Like any other new build energy project, an NWS must navigate the practical challenges of permitting, interconnection, equipment procurement, and construction. For a customer-sited solution, customer acquisition is an additional implementation requirement. Project sponsors should plan and budget for these elements in the initial stages of the NWS project design, but unforeseen delays and cost overruns can occur for a variety of reasons. While timeline delays and increased costs are undesirable for any project, they can represent significantly more risk for an NWS that has specific required online date and price cap that it must achieve to be more cost-effective than the next best solution. In addition, a modest delay in the online date for the project could mean the NWS will not be operating in time to meet the identified reliability need. The utility may decide that the delayed NWS is no longer viable and deploy the wires solution instead to maintain system reliability.
The path forward
As we look at the number of failed projects that never came to fruition and the scope of challenges that utilities must overcome to successfully implement an NWS, one might conclude that the complexities are simply too great, and that this is destined to remain a niche solution space. While the scale of NWS potential may not fulfill the hopes of industry proponents, there’s plenty of opportunity if utilities, along with state regulators and ISOs/RTOs, can address these complexities in a systematic way by better aligning procurement and transmission planning processes, exploring new procurement paths, and taking advantage of innovative approaches to load forecasting and propensity modeling. For example, the CA IOUs are piloting two novel approaches to procuring DER to avoid or defer distribution investments— a 5-year tariff pilot and a Standard Offer Contract to decrease the transactional costs and risks present in the current RFO process.

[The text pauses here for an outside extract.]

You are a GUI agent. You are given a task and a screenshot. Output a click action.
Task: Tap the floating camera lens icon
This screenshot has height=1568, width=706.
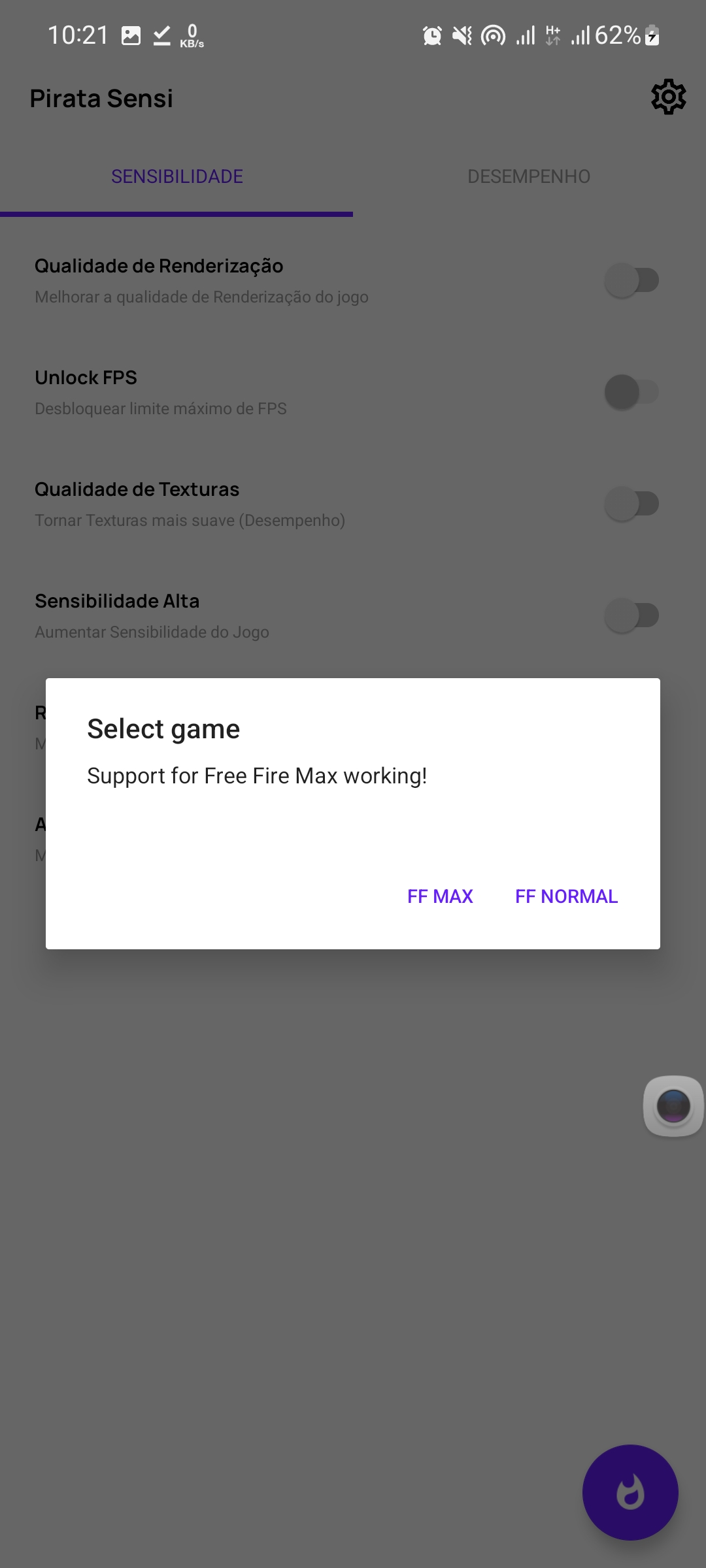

But it’s also important to remember that while NWS provide an important means to directly capture the distribution system value of distributed resources, they should be viewed in the context of a broad portfolio of options that also include customer DER programs, new aggregator paradigms, retail tariff designs, managed charging approaches, and DER participation in wholesale markets. This kind of broad portfolio can better capture the value that distributed resources provide to the system, the value the system provides to DER, and help identify the kinds of technologies and solutions that will form the backbone of tomorrow’s power grid.